[Task inputs Boundary: Start]

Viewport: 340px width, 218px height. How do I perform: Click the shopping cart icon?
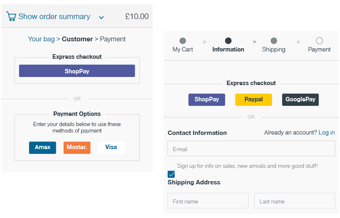coord(11,16)
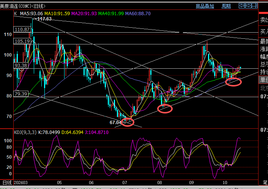
Task: Open the 周期 period link
Action: [226, 6]
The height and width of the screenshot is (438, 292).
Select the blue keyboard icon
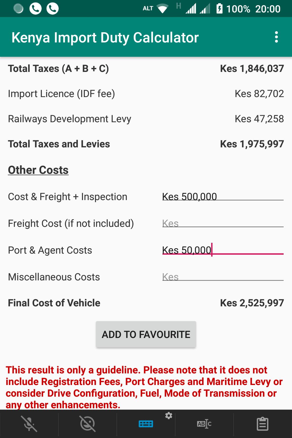146,424
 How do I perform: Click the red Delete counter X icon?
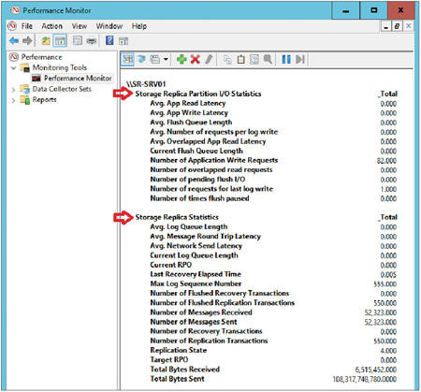[196, 59]
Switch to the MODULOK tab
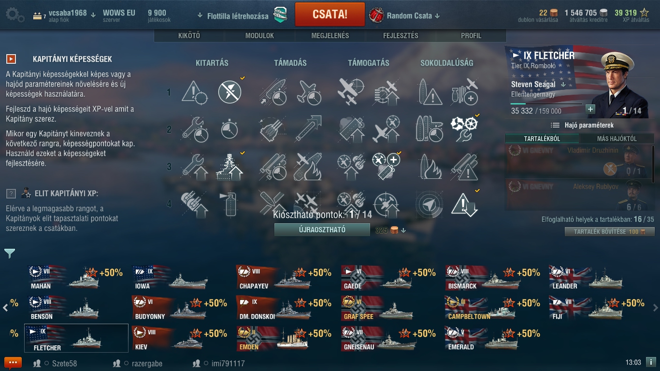This screenshot has height=371, width=660. tap(259, 36)
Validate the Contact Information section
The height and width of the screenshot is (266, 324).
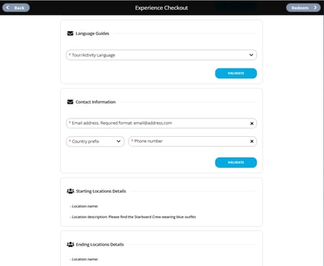[236, 162]
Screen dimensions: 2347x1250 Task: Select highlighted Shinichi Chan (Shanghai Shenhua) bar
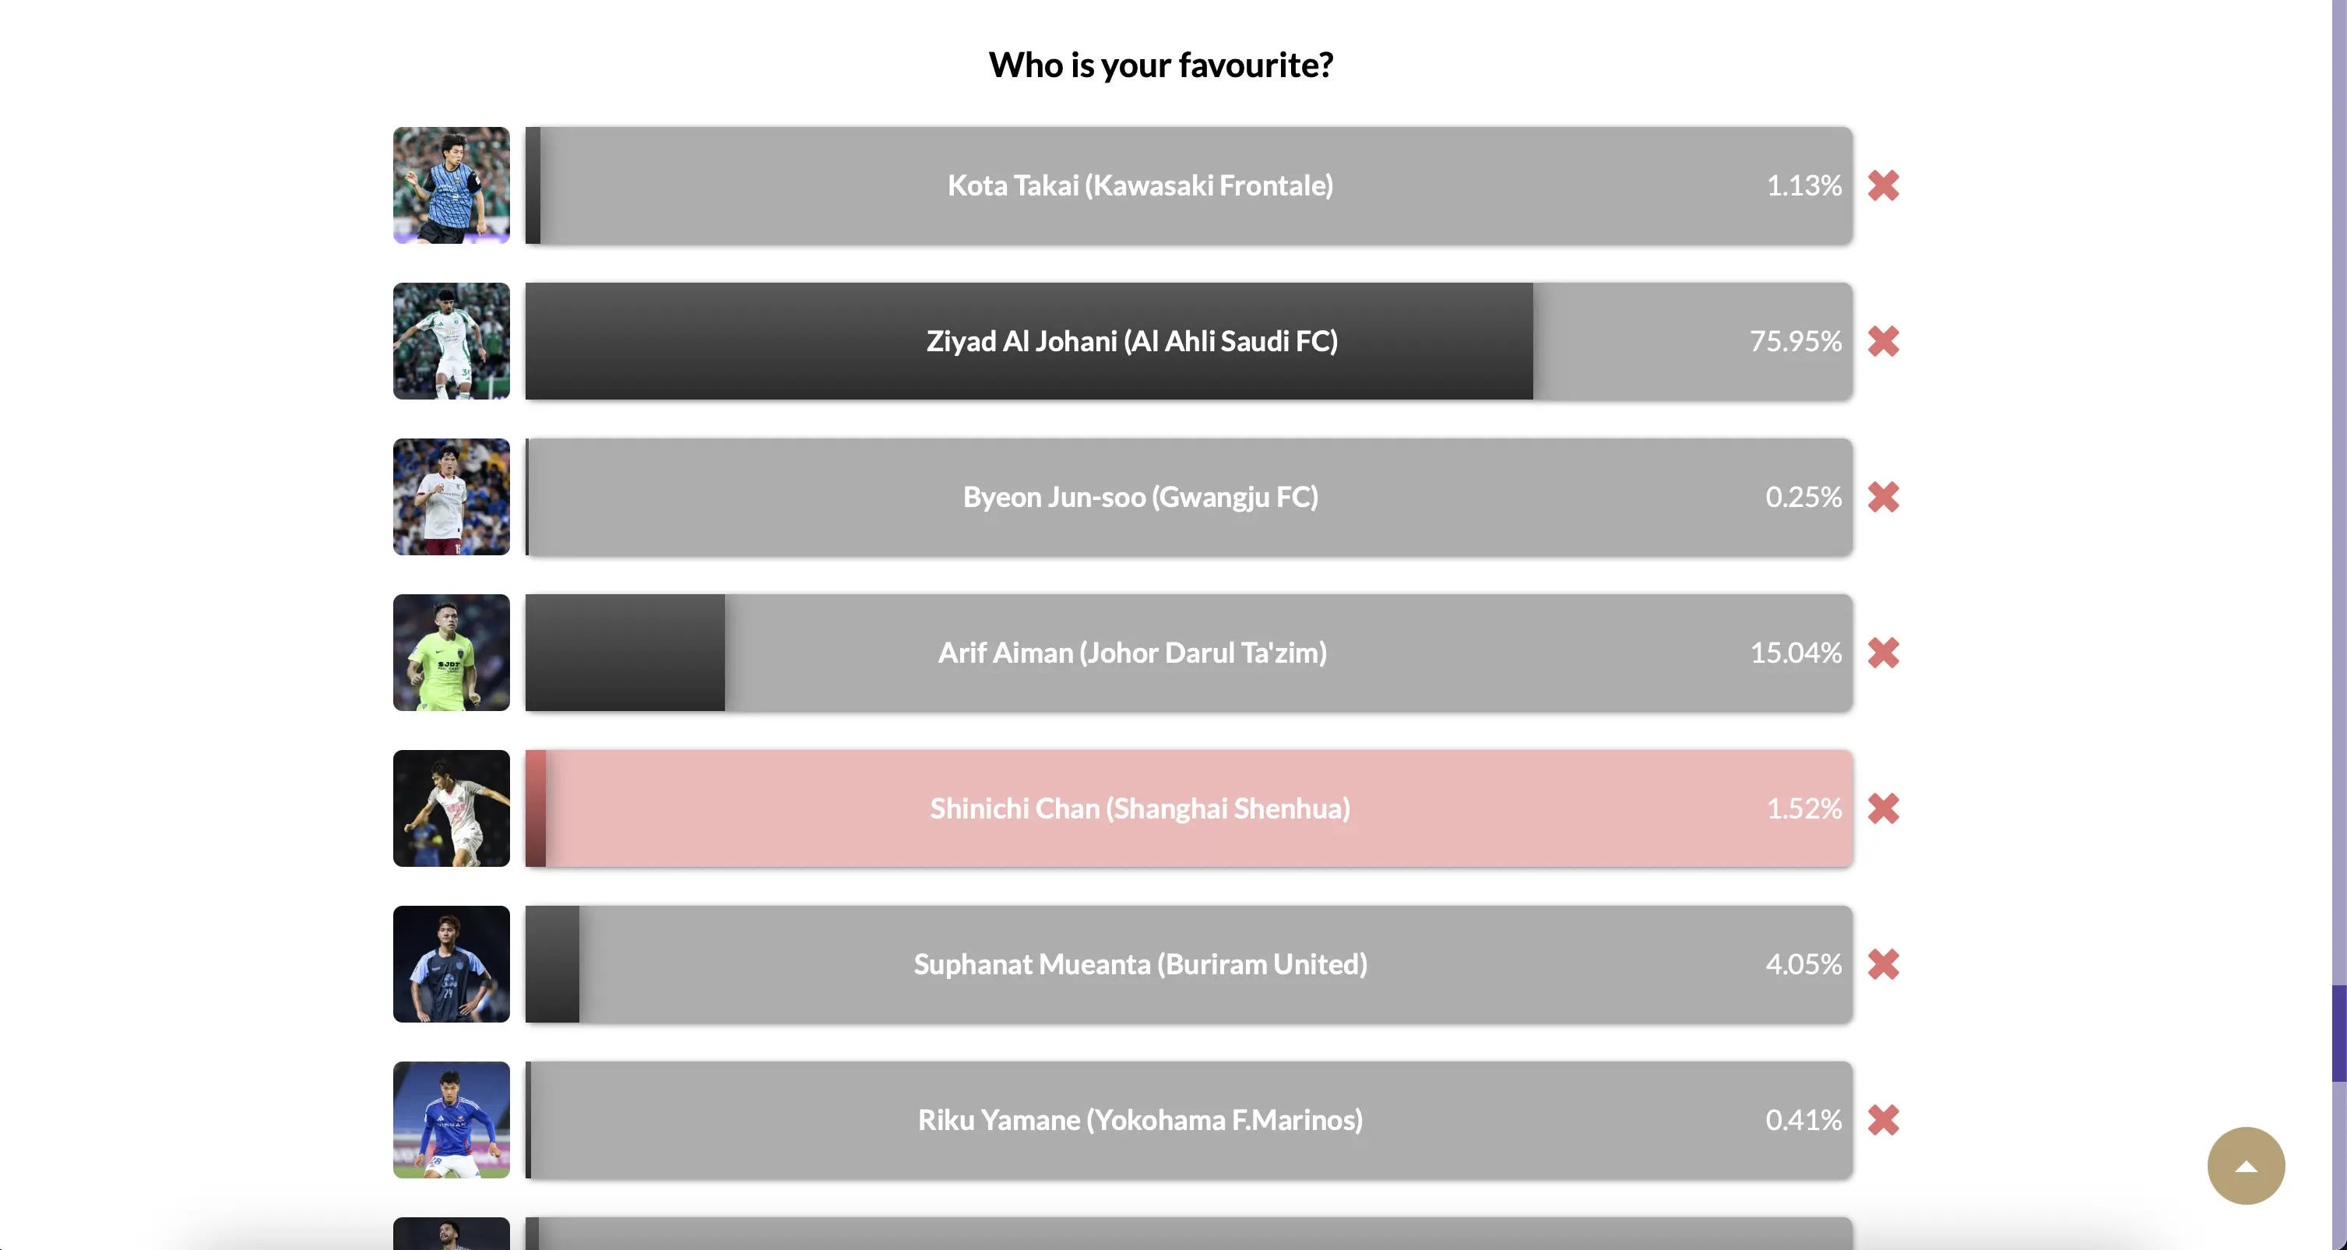point(1188,808)
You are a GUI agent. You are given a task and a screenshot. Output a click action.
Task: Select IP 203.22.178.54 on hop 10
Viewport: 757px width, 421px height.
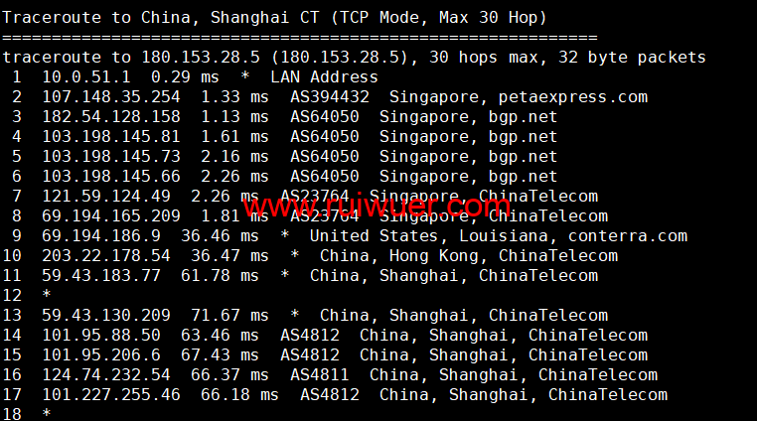pos(105,256)
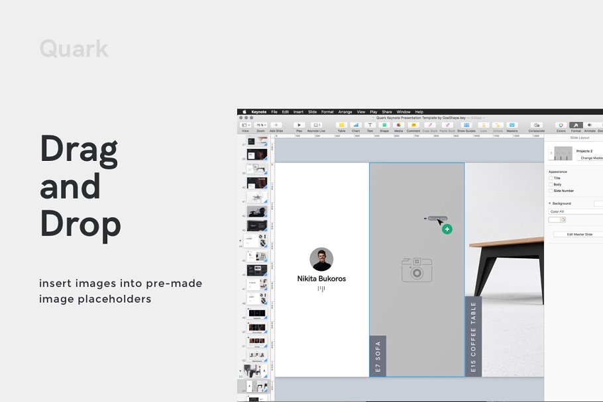Insert a Table from the toolbar
The width and height of the screenshot is (603, 402).
point(342,125)
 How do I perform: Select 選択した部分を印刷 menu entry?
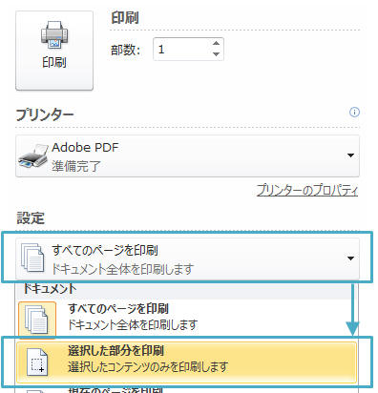coord(187,362)
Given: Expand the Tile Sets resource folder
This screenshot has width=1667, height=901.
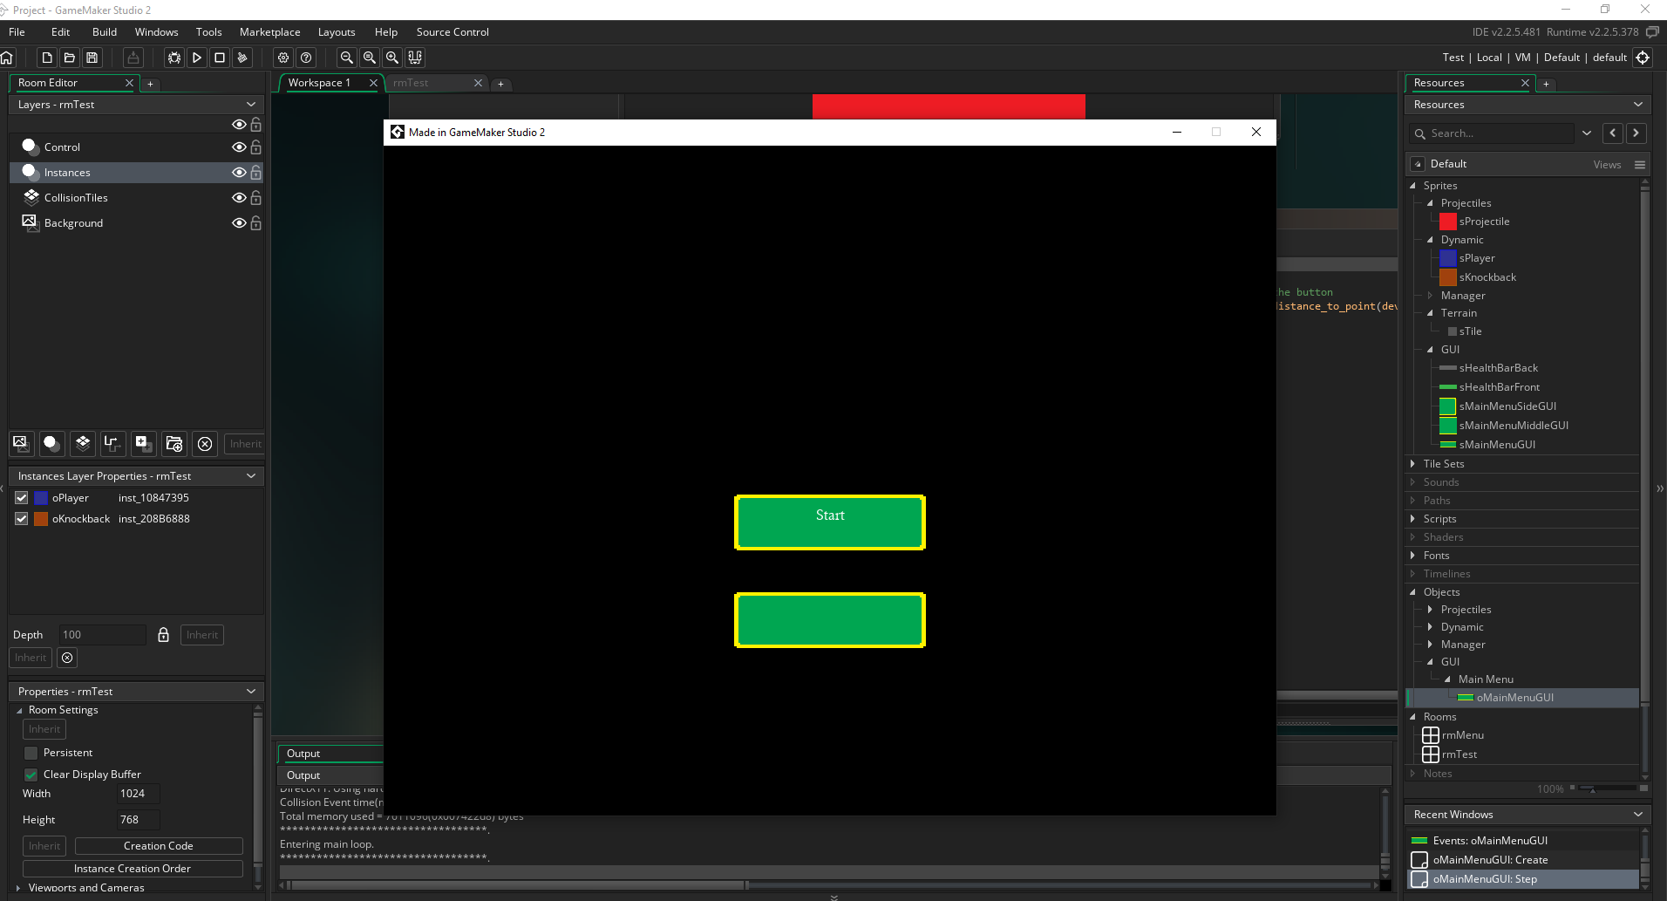Looking at the screenshot, I should [x=1412, y=464].
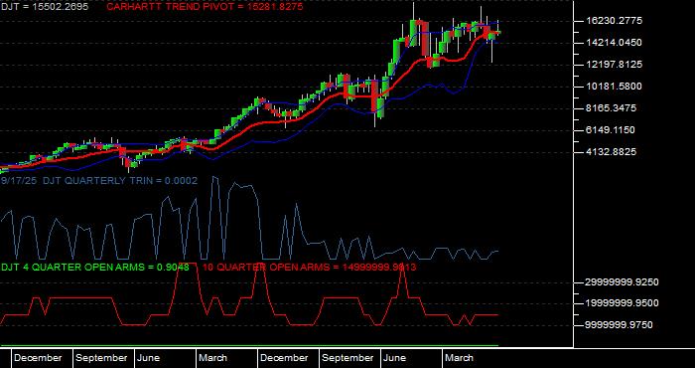
Task: Select the Carhartt Trend Pivot label
Action: click(205, 7)
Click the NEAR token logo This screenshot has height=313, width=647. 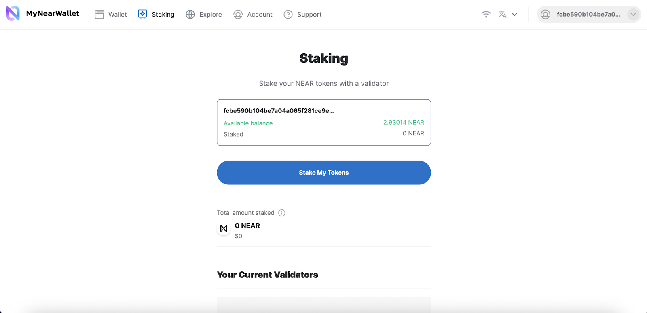coord(224,228)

[Task inputs Boundary: End]

_Instructions for the task_
Beginning at the line that has "Viewport: 757px width, 421px height." and ending at the line that has "Given: Expand the Tile Sets resource folder", restate the listing above word for word, pictures left out.

_Exercise result_
Viewport: 757px width, 421px height.
pos(105,256)
Insert a Table from the toolbar
The width and height of the screenshot is (603, 402).
point(342,125)
 How do I perform: Select 選択した部分を印刷 menu entry?
coord(187,362)
Given: Expand the Tile Sets resource folder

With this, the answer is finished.